SKY HIGH A climate observation center will be built near this telescope on a 4,500-meter-high mountain in Mexico.

Even if some attitudes on climate change are shifting, there is a continuing need for good climate information. To that end, the Climate Institute is facilitating a collaborative project that will aid research on climate change, according to Luis R. Acosta, director of Sistema Internacional de Monitoreo Ambiental. SIMA, a Mexico City-based nongovernment organization, and the Climate Institute, with help from U.S. government agencies, are establishing a National High Altitude Global Climate Observation Center on top of a 4,500-meter-high mountain in the Mexican state of Puebla.

The center will measure meteorological variables, CO2, ozone, solar ultraviolet radiation, trace gases, and dust particles, especially from the Sahara Desert and the Amazon region. It will fill a crucial gap in the Global Atmospheric Watch Network, which is coordinated by the World Health Organization, Acosta told the conference.

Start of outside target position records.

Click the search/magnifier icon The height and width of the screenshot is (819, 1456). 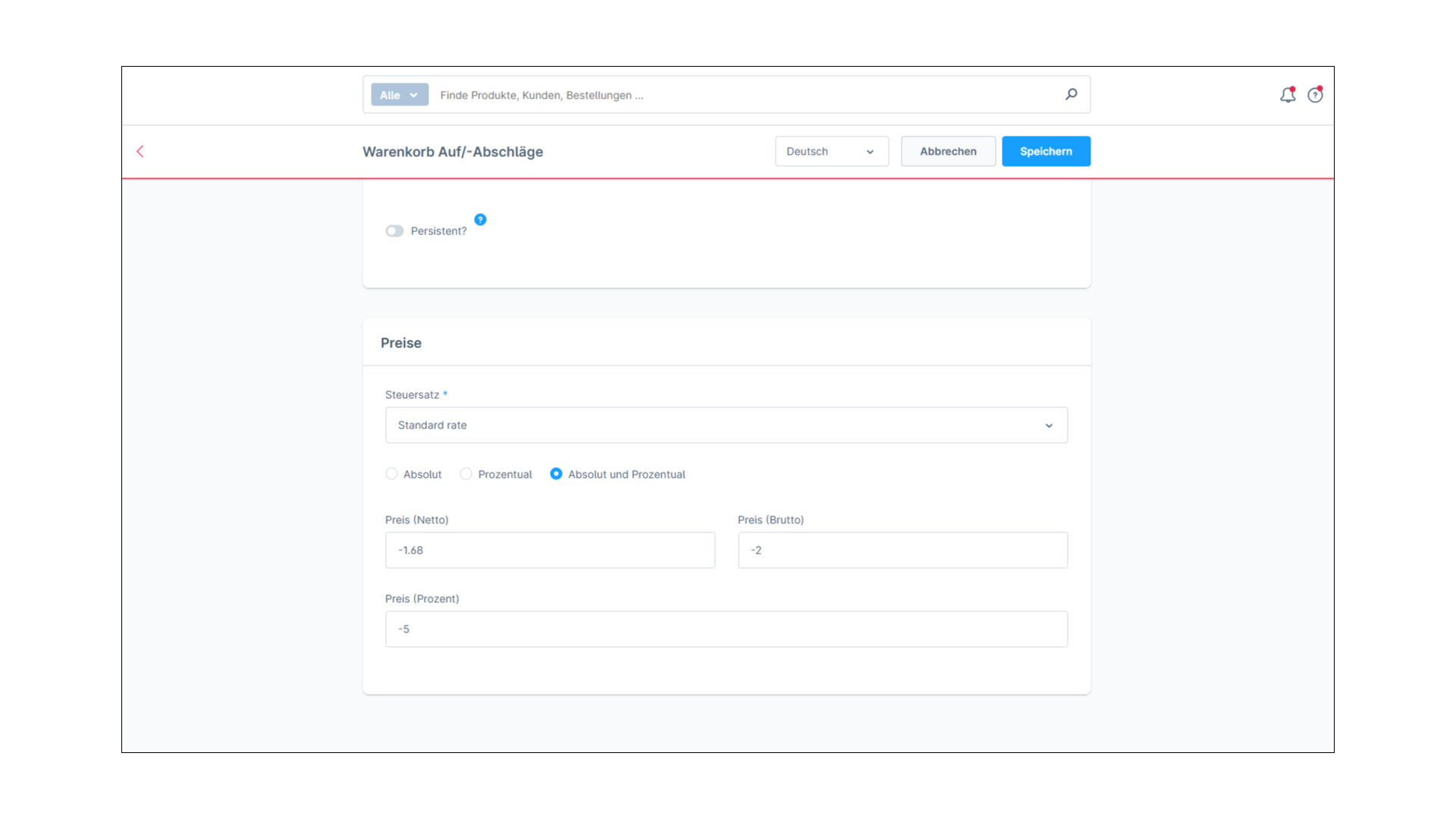pos(1071,94)
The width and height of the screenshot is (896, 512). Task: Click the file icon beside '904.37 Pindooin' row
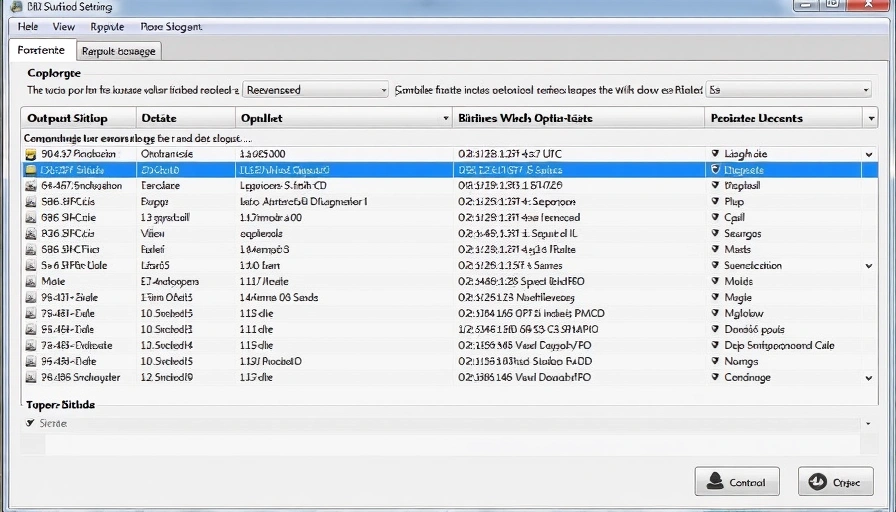click(x=31, y=155)
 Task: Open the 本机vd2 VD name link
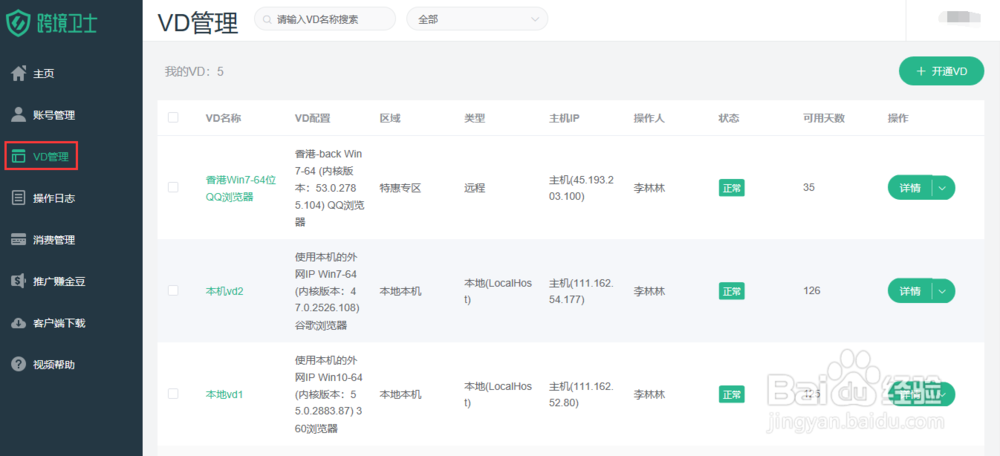click(225, 291)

Mexico's astrophysics agency is installing a $200 million telescope at the same high-altitude site, and the climate-observing center will be placed near the telescope. The U.S. National Oceanic & Atmospheric Administration's Climate Monitoring & Diagnostics Laboratory in Boulder, Colo., has shipped instruments worth about $450,000 to Mexico that will be used in the climate-observing center. NASA will be contributing radiation-measuring instruments, and Sun Microsystems will be supplying computers. Acosta expects the center will be functioning in the spring or summer of 2007.

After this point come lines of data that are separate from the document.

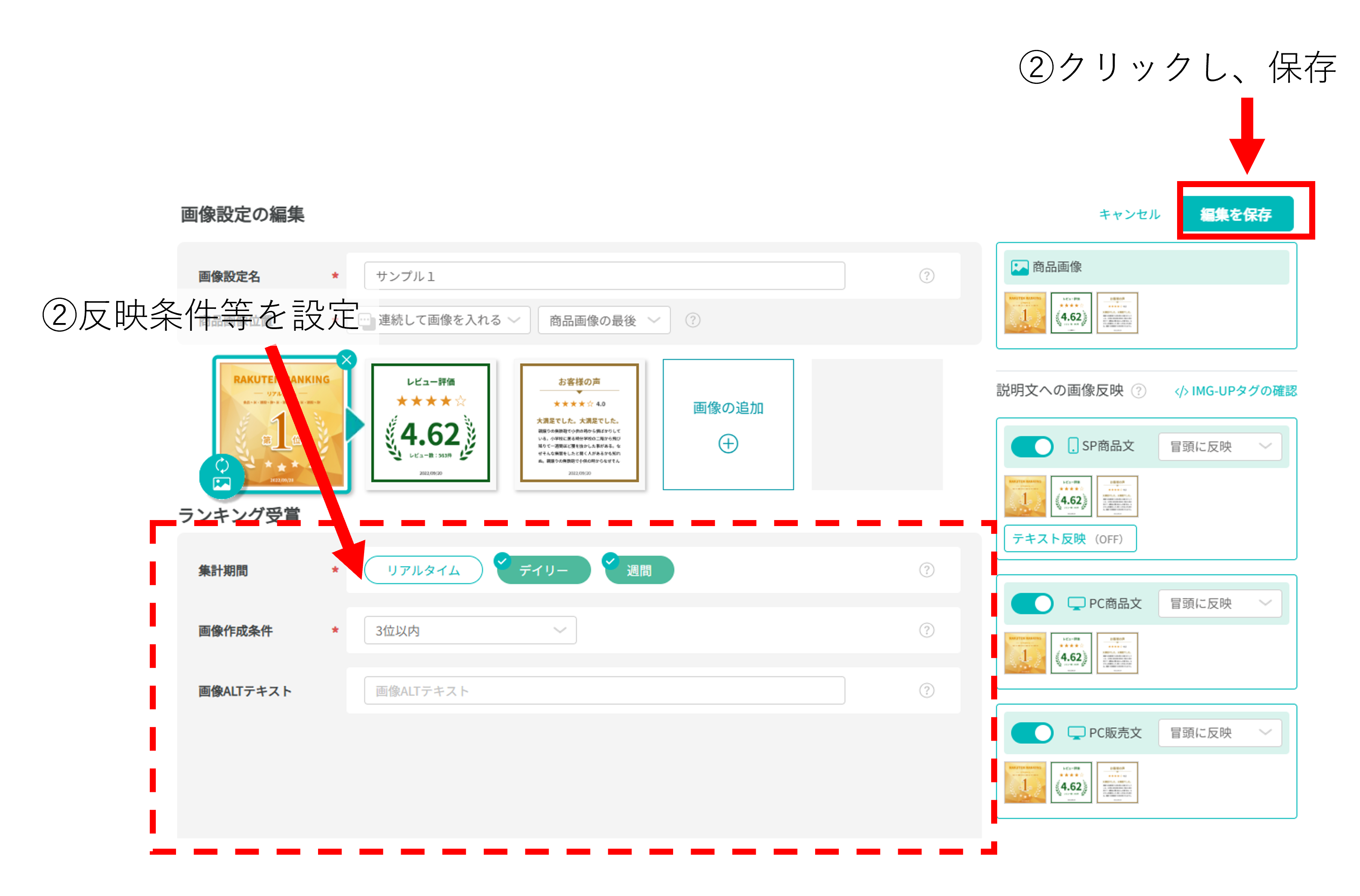Open help icon for 集計期間 row
1360x896 pixels.
click(x=926, y=570)
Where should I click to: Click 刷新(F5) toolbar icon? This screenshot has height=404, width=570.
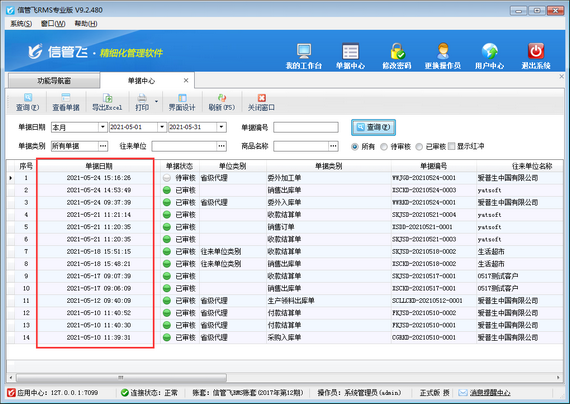222,98
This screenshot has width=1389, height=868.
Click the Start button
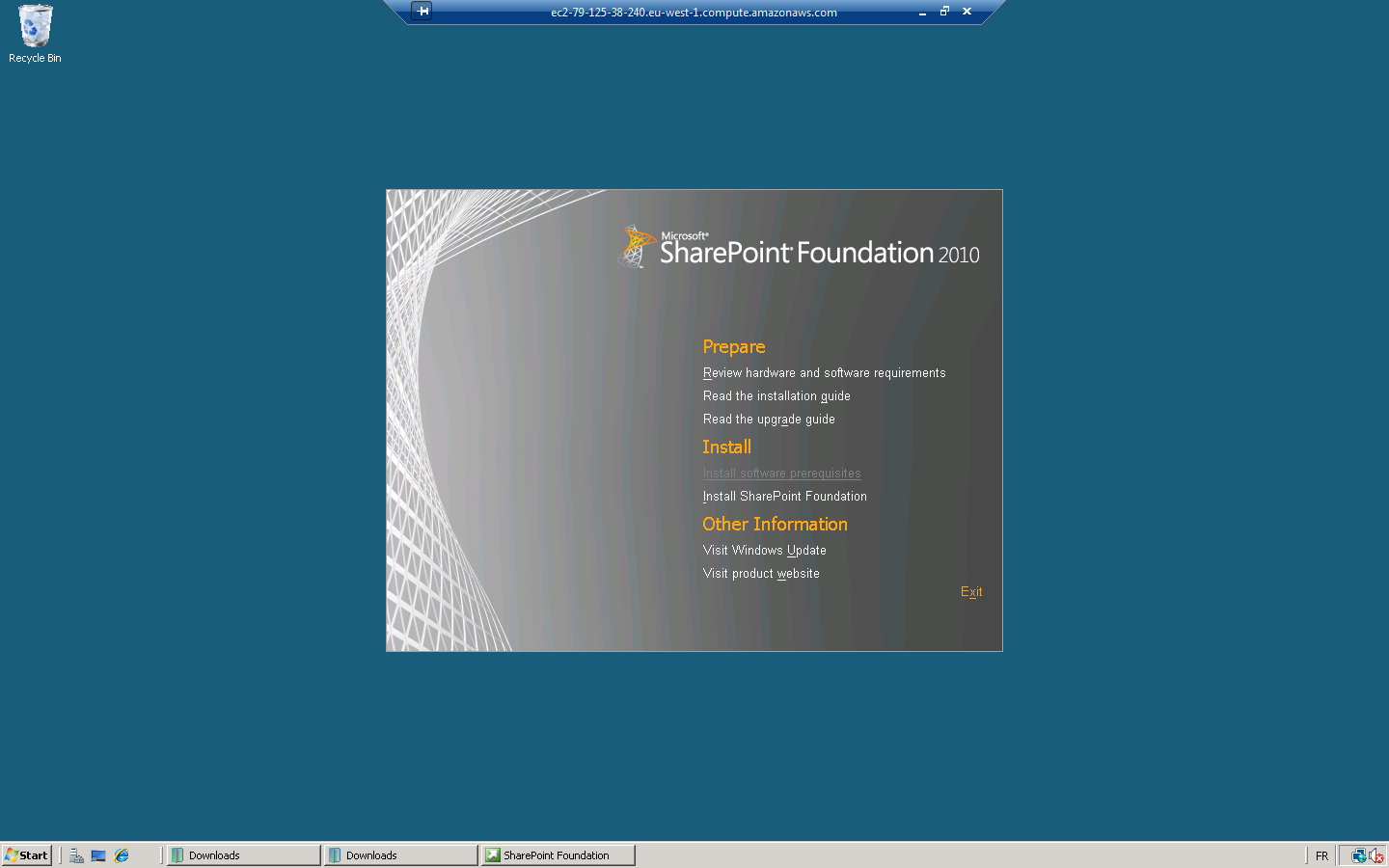point(26,855)
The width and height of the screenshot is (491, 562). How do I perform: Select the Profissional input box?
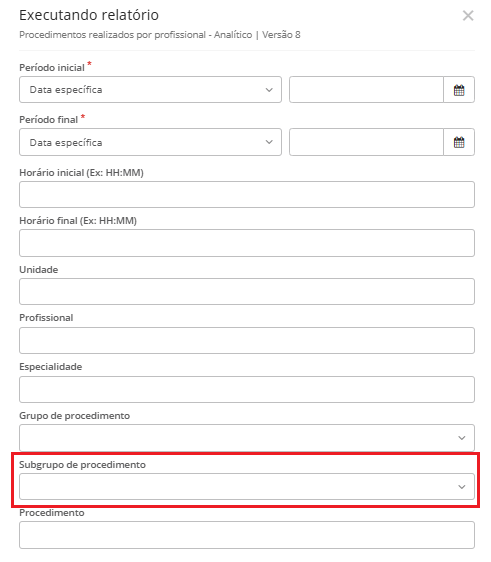pos(247,340)
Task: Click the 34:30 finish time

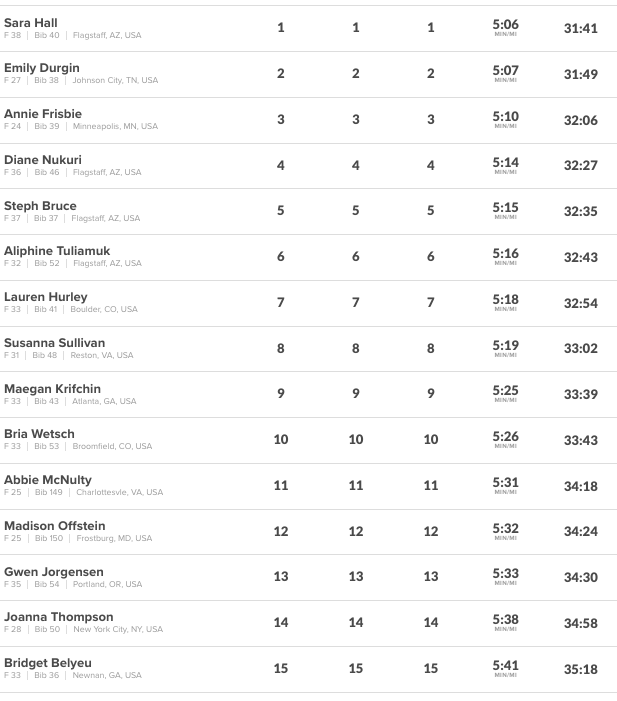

Over the past year, a number of religious groups have become interested in grassroots action to try to avert irreversible climate change. Some are asking their members to take steps to reduce the CO2 emissions associated with their personal lives. They argue that climate change will cause great suffering for the poor and disadvantaged in the world and destroy much of God's creation.

At the meeting, speakers from several faiths described measures being taken to protect climate. The Presbyterian Church has asked its members to try to become "carbon neutral" by reducing the use of energy, especially fossil fuels, said Pamela P. McVety, moderator of the Presbyterian Resolution Energy Task Force. Members are urged to reduce their personal use of fossil fuels and to pay for offsets to compensate for uses that cannot be avoided, she said. A fairly typical family of four releases 32 tons of CO2 (measured as carbon) per year from fossil fuels used to support daily activities. The church asks them to cut that in half with energy-conserving steps and to offset the remainder by paying for emission-reducing projects, such as reforestation.

It is evident from the talks at the meeting that discussions about global climate change have shifted recently. What is happening in nature as a result of rising atmospheric concentrations of greenhouse gases is more threatening and more visible than it was a few years ago. As a result, more businesses and governments and some religious groups are taking concrete action, and the opposition to such action is less strident than it once was.